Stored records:
▼

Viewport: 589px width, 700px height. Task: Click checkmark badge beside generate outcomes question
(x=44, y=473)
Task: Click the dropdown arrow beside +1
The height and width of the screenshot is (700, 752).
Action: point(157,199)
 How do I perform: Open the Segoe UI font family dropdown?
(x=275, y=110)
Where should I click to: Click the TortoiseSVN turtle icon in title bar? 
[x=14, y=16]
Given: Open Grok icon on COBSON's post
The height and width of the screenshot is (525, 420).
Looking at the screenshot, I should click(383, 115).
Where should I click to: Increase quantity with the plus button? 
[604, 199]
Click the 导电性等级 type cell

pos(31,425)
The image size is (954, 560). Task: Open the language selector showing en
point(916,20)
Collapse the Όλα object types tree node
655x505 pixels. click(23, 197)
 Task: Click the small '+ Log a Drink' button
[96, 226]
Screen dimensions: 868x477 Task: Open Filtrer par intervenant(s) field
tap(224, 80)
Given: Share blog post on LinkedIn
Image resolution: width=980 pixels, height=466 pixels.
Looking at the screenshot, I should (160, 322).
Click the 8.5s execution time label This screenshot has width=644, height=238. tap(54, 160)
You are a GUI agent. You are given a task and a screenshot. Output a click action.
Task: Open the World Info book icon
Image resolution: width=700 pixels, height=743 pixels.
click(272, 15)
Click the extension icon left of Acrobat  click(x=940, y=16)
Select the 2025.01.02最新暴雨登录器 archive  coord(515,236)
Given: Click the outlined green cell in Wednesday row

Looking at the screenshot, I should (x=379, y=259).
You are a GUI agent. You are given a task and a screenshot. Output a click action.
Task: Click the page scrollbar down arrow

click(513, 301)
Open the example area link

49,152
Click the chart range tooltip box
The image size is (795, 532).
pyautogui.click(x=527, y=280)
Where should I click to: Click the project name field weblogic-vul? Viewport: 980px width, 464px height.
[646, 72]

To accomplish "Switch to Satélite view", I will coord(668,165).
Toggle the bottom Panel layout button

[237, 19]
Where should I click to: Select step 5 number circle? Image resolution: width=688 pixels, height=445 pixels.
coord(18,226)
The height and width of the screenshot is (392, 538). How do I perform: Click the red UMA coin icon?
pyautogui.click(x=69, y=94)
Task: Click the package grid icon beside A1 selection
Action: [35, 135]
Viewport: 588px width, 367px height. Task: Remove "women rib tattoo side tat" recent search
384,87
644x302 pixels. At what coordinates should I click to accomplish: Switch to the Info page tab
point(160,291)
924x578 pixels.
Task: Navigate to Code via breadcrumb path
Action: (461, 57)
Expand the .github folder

▲

### Instructions for the task
For the word "post", find every line in the data that holds it and copy that line.

### Answer for the task
Given: Open Grok icon on COBSON's post
Given: Share blog post on LinkedIn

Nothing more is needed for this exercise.